Jesteś już naprawdę skupiony?

  1. Nie myśl o partii rządzącej aktualnie w Polsce.
  2.  Nie myśl teraz o pysznych czekoladowych lodach.
  3. Nie wyobrażaj sobie teraz czerwonego Fiata 126p.

Niech zgadnę. Właśnie przed oczami pojawiło Ci się logo partii rządzącej, następnie pociekła Ci ślinka na myśl o czekoladowym deserze, a na koniec z sentymentem pomyślałeś o starym, poczciwym „Maluchu”.

Jeśli nie to albo oszukujesz, albo gratuluję- jesteś fenomenem.

Dlaczego tak się dzieje? W OGROMNYM uproszczeniu: Twój umysł, bezpośrednio po przeczytaniu informacji np. o lodach czekoladowych, przeszukuje swoją „bazę danych” w celu dobrania do tego wyrażenia odpowiedniej reprezentacji w postaci obrazu. Jak się domyślasz, podświadomość nie zwraca uwagi na nasze „NIE”.

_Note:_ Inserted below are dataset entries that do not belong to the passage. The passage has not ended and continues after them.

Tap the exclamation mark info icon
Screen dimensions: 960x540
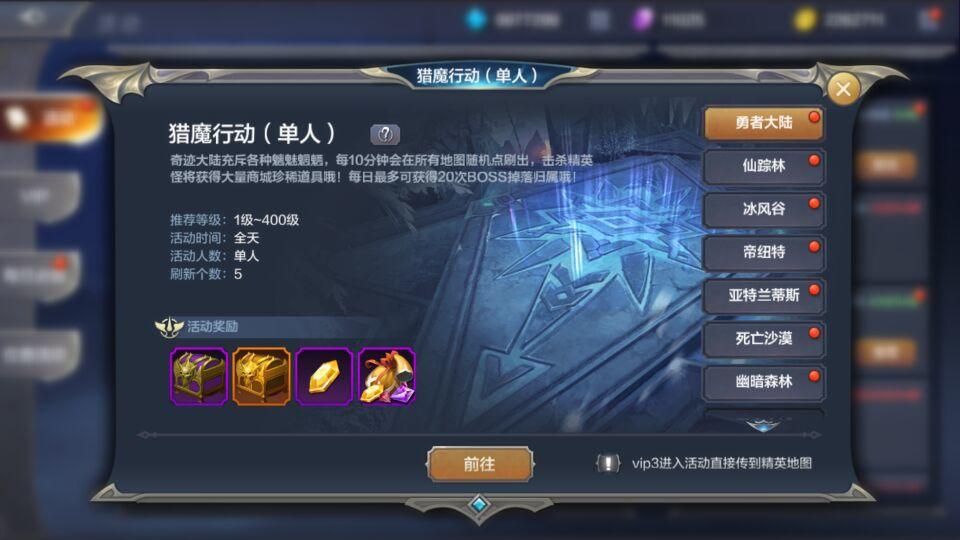(x=608, y=463)
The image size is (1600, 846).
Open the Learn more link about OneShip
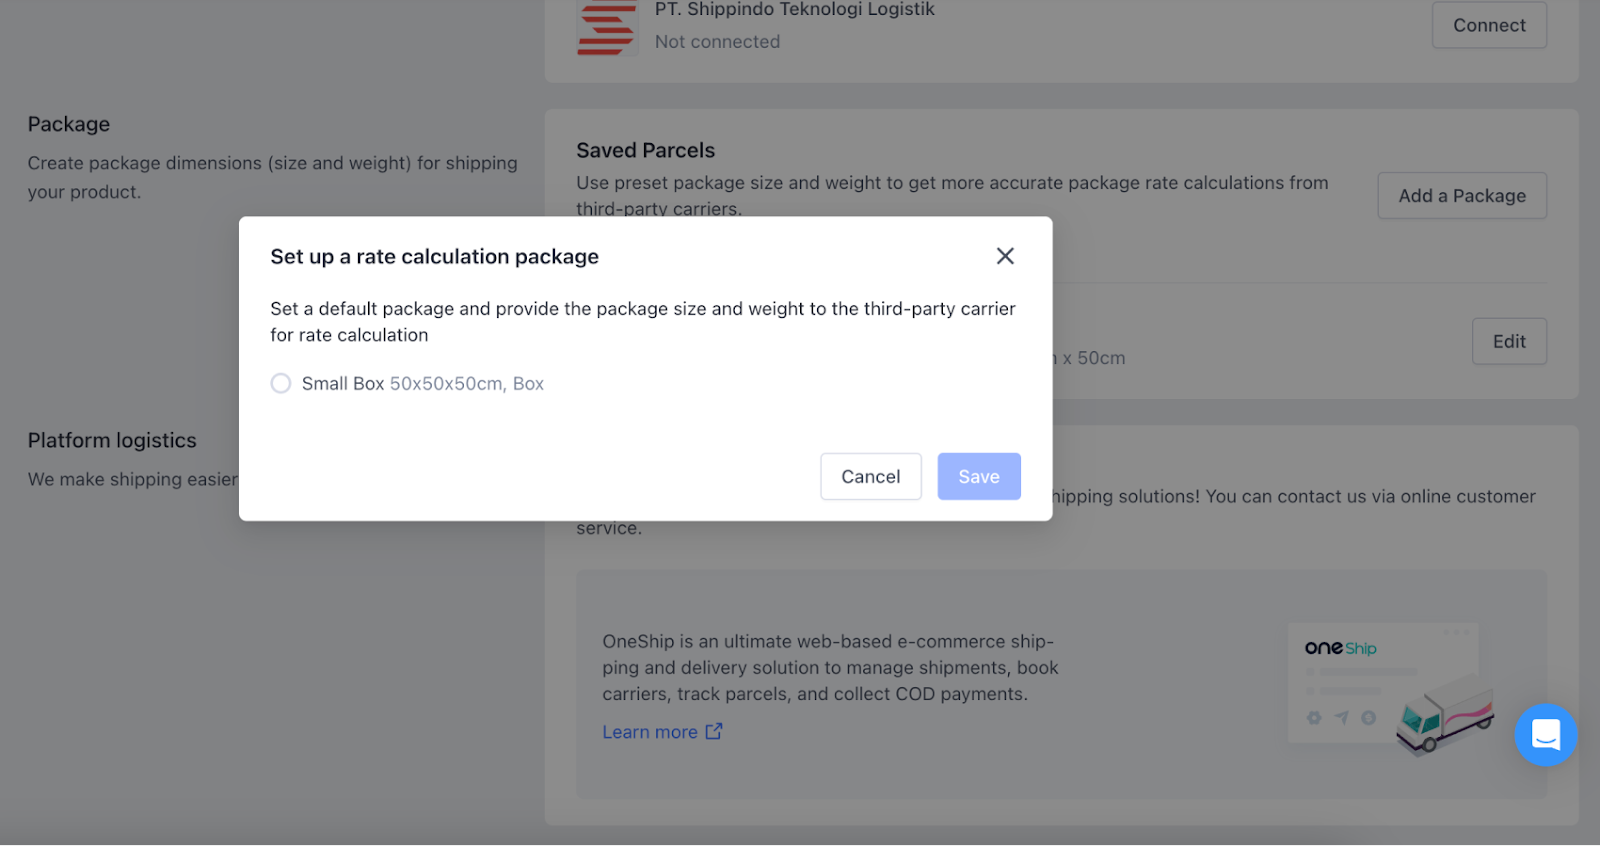[650, 732]
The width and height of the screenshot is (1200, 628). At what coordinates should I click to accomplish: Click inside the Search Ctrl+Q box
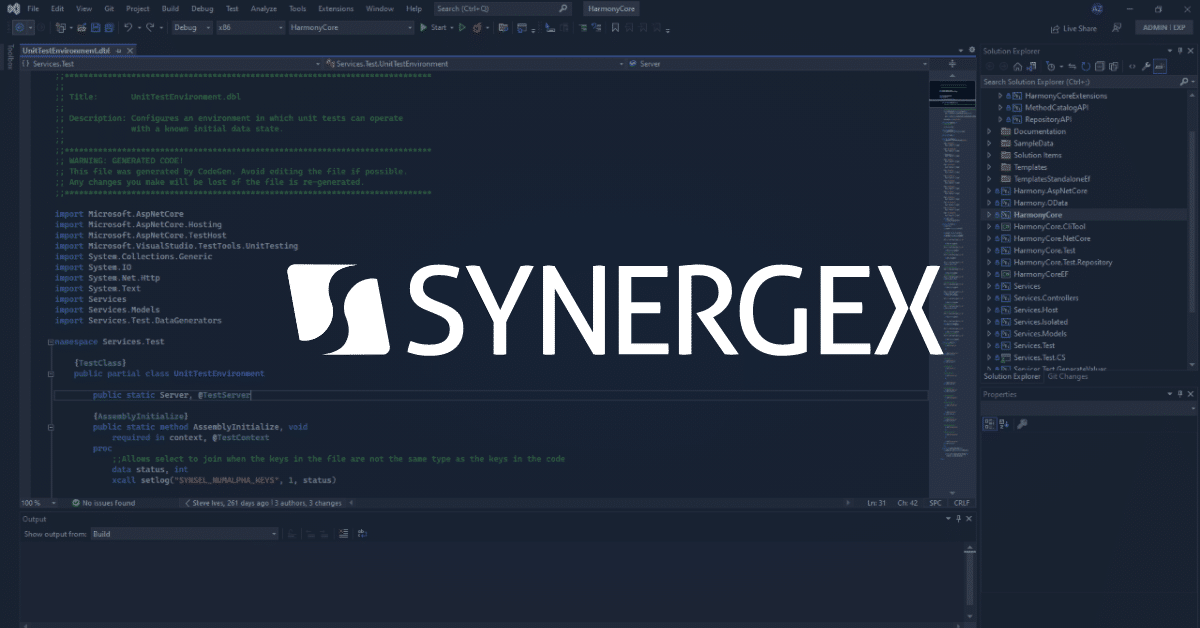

Jak wykorzystać tą wiedzę?

W biznesie:

Podczas spotkań biznesowych unikaj jak ognia stwierdzeń typu: „Niech Pan nie myśli, że chcę Pana wprowadzić w błąd ”. Jeśli Twój partner od negocjacji do tej pory Ci ufał, teraz w jego głowie pojawiła się lampka ostrzegawcza. Lepiej powiedzieć: „Zależy mi na dobrej, długotrwałej współpracy między naszymi firmami, więc jestem z Panem całkowicie szczery”.

W wychowaniu dzieci:

Mówienie: „Mama na chwilkę wyjdzie z pokoju- absolutnie nie skacz po łóżku”. Jak myślisz, co będzie robiło Twoje dziecko gdy wrócisz do pokoju? Lepiej powiedz „Masz tu książeczkę, pobaw się na chwilkę ładnie na dywanie”. Jest większe prawdopodobieństwo, że maluchowi nie wpadnie do głowy zabawa w kangurka.

Podczas stosowania diety:

Ciągłe wmawianie sobie i innym: „Nie będę jeść słodyczy”, sprawia, że nie możesz przestać myśleć o ulubionych smakołykach. Nastaw się lepiej na: „Mam ogromną ochotę na zjedzenie ulubionych owoców”.

Przykłady można mnożyć. A ta wiedza to nawet nie wierzchołek góry lodowej, więc jeszcze wiele razy ten temat powróci jak bumerang.

A Wy jak często używacie magicznego „NIE” oraz „ALE” ? Może macie zupełnie inne doświadczenia w tym temacie?